Pandas extension arrays

lmeyerov · on Feb 1, 2019

Innnnteresting! We've been using Pandas as our slow CPU fallback in the GPU Arrow world b/c of issues like this.

Today, we default to using pydata gpu arrow tools like BlazingSQL or Nvidia RAPIDS directly. They ~guarantee perf, and subtle yet critical for maintaining our < 100ms SLA, the Arrow format stays clean. (Ex: don't want a column schema to get coerced to something less structured.) We'll use Pandas as a fallback for when they lack features or are hard to use.

The ideal would be to use Pandas directly. Today it is a bit of a crapshoot on whether schemas will break across calls, and the above libraries are really replacements, rather than integrated accelerator extensions. So thinking like this project get us closer to predictable (and GPU-level) performance within pandas, vs fully replacing it. So cool!

superdimwit · on Feb 1, 2019

I have no idea what any of this means!

dang · on Feb 1, 2019

Could you please stop posting unsubstantive comments to Hacker News?

If you don't understand and want to understand, you can always politely ask for an explanation.

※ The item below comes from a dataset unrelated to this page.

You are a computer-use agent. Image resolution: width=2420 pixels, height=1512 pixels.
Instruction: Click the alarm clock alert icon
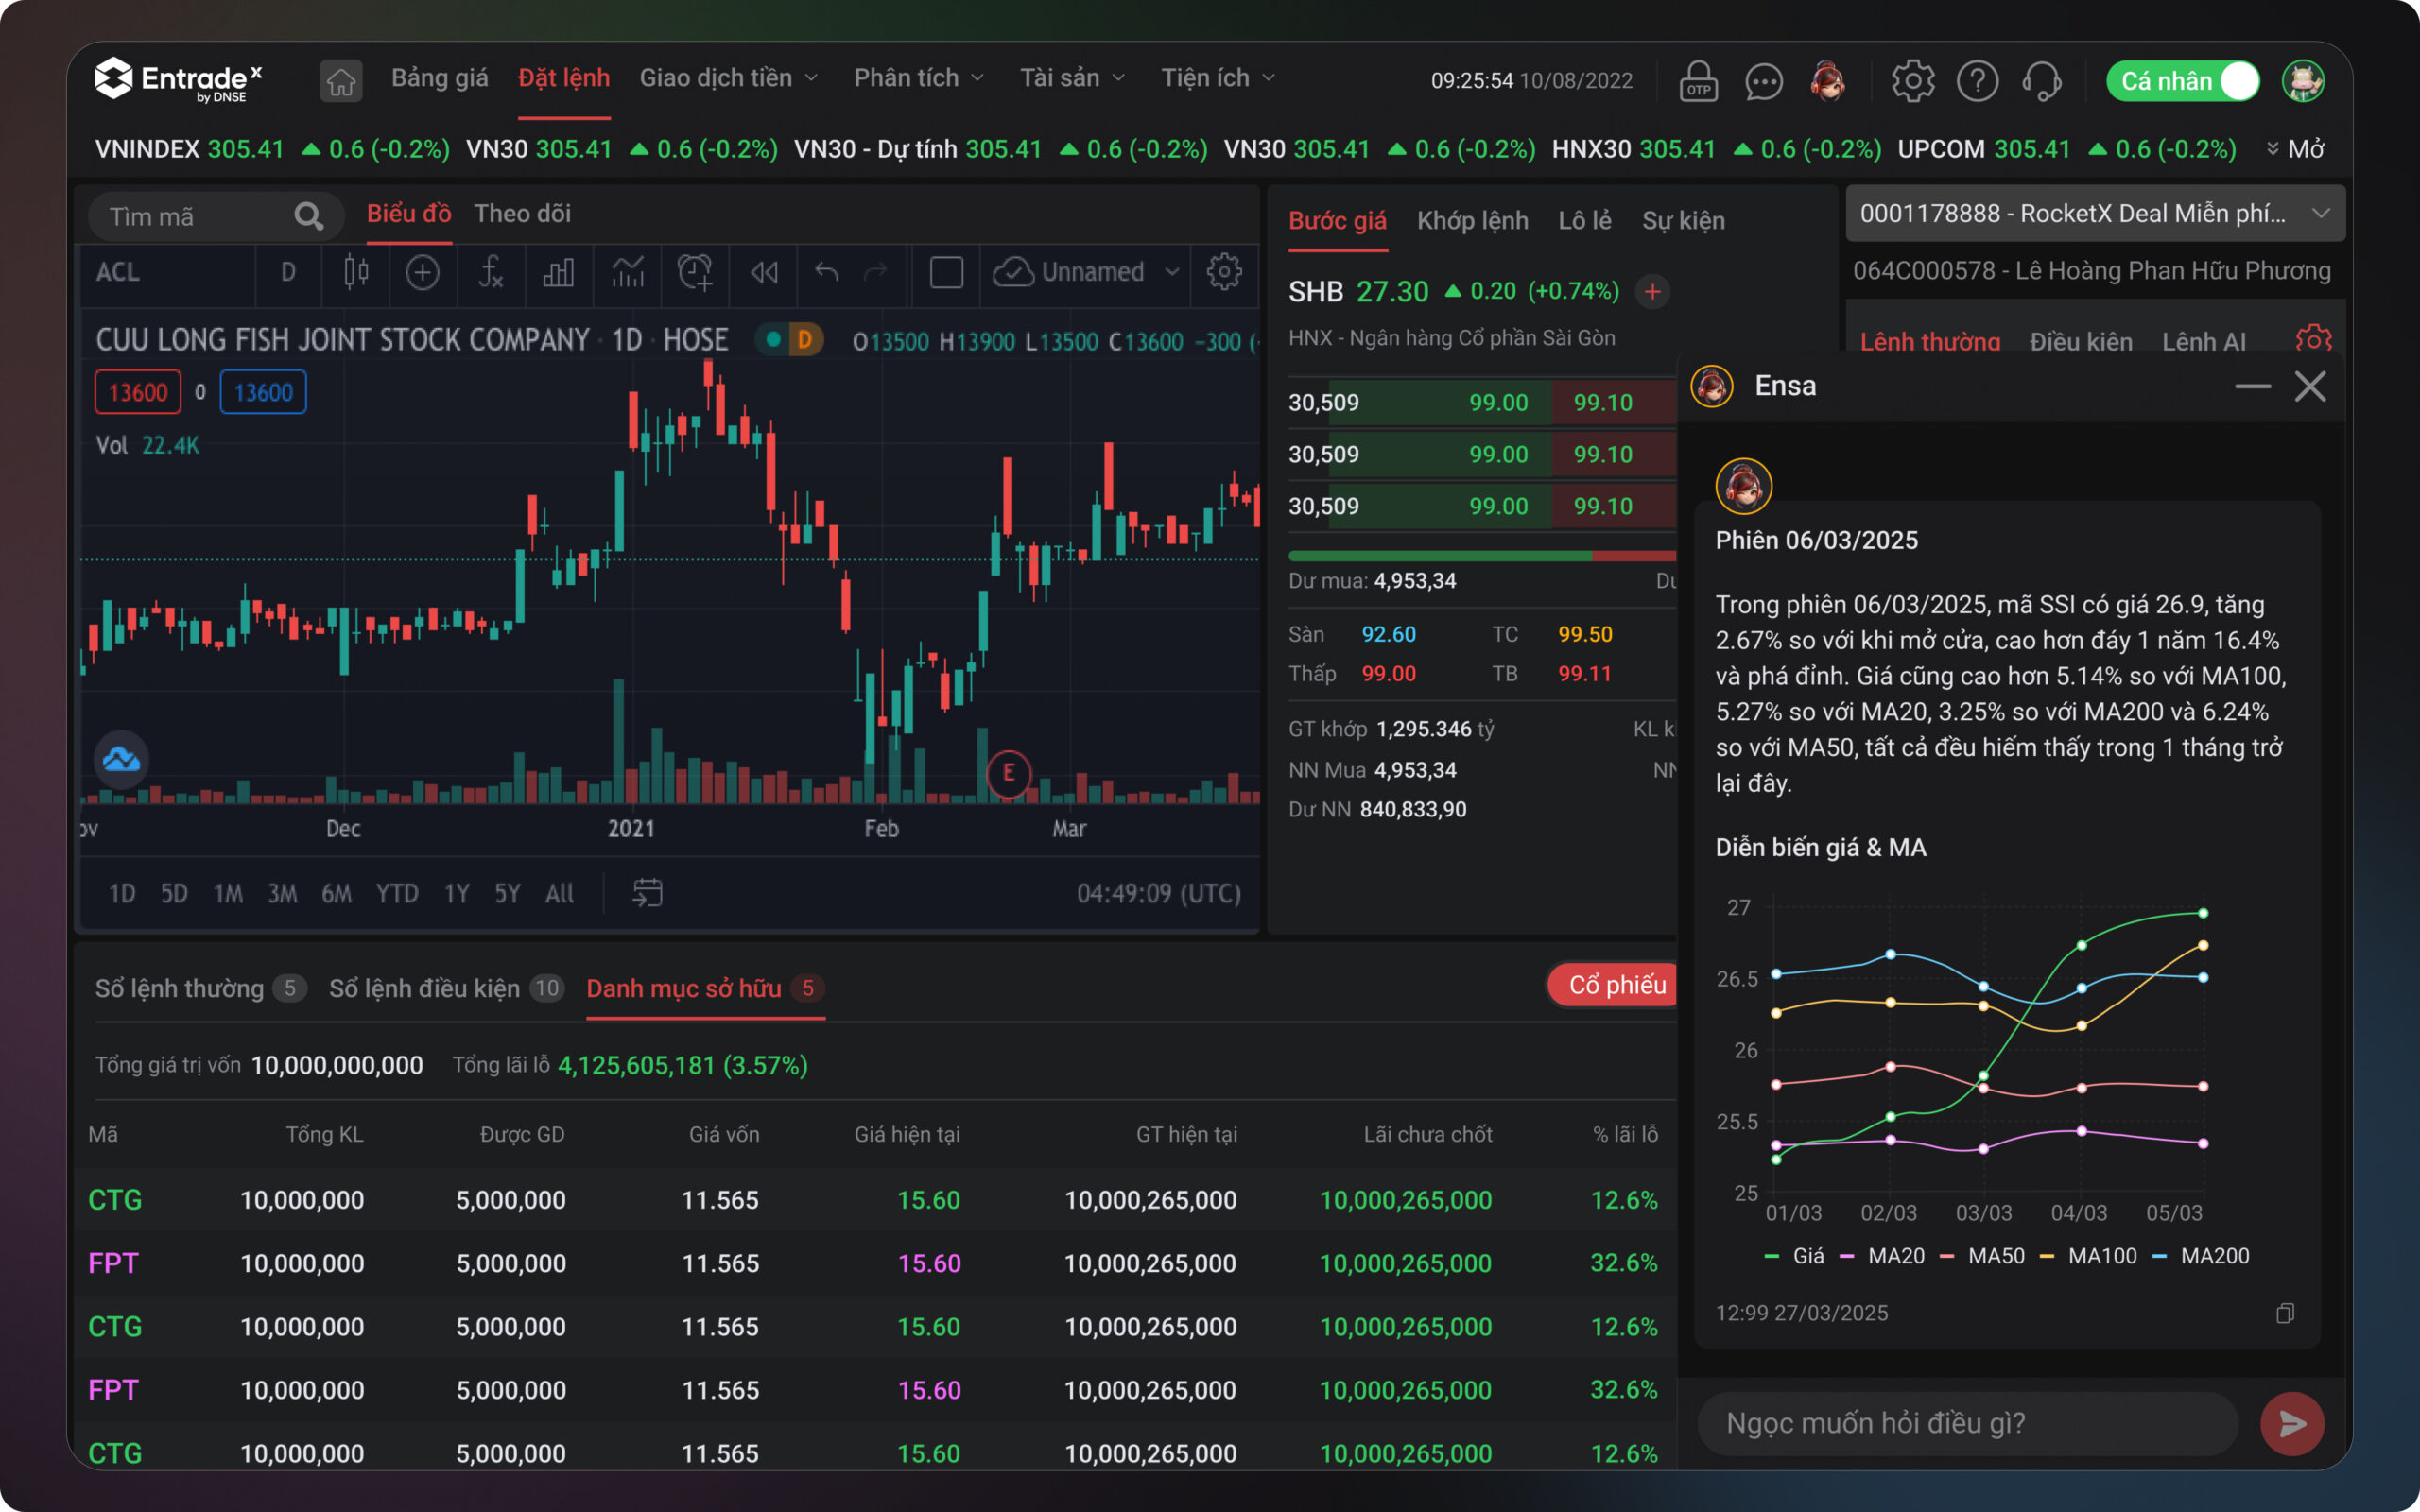click(695, 272)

https://news.ycombinator.com/newsguidelines.html

mactrey · on Feb 1, 2019

I can't say this is going to make a big difference in how I use pandas but I've ran into the bizarre "can't have nans in an int Series" annoyance in almost every pandas project I've worked on, so good on them for fixing that.

em500 · on Feb 1, 2019

It might be annoying, but it's certainly not bizarre. In the floating point standard (IEEE 754) there are reserved bit values (with hardware support) to represent NaNs. For integers no such thing exists, so you're left with a bunch of different implementation choices all with different tradeoffs. A long time ago NumPy devs choose not to support NaN in integer arrays at all (for maximum performance), and Pandas (starting as a wrapper around numpy arrays) inherited that.

For a more technical discussion of the performance implications of one possible implementation, see http://wesmckinney.com/blog/bitmaps-vs-sentinel-values/

mFixman · on Feb 1, 2019

There's a nice explanation for this in Pandas' FAQ: https://pandas.pydata.org/pandas-docs/stable/user_guide/gotc...

Not allowing nullable type in raw integer `Series` is the least bad solution this problem. If you really want nulls in numerical data, either use floating point or `IntegerArray`.

bpchaps · on Feb 1, 2019

Has anyone done any perf analysis between this and previous versions?

batxu · on Feb 1, 2019

I just did one using fletcher (https://github.com/xhochy/fletcher), a library that extends pandas arrays with arrow arrays:

    n = 2**25
    data = np.random.choice(list(string.ascii_letters), n)
    df = pd.DataFrame({
        'string': data,
        'arrow': fl.FletcherArray(data),
        'categorical': pd.Categorical(data),
        'ints': np.arange(n)
    })

for a groupby operation on string/arrow/categorical and sum the ints the results are:

  - String: 1.58 s
  - Arrow: 886 ms
  - Categorical: 406 ms

The base type of this string FletcherArray array is <pyarrow.lib.ChunkedArray, so maybe there is another more convenient arrow array type or the bottleneck is in upper layer around the groupby operation (since it only is twice as fast). Any way, for this kind of operation the Categorical is the winner and double speed is quite a notable improvement.

gulda · on Feb 1, 2019

Nice!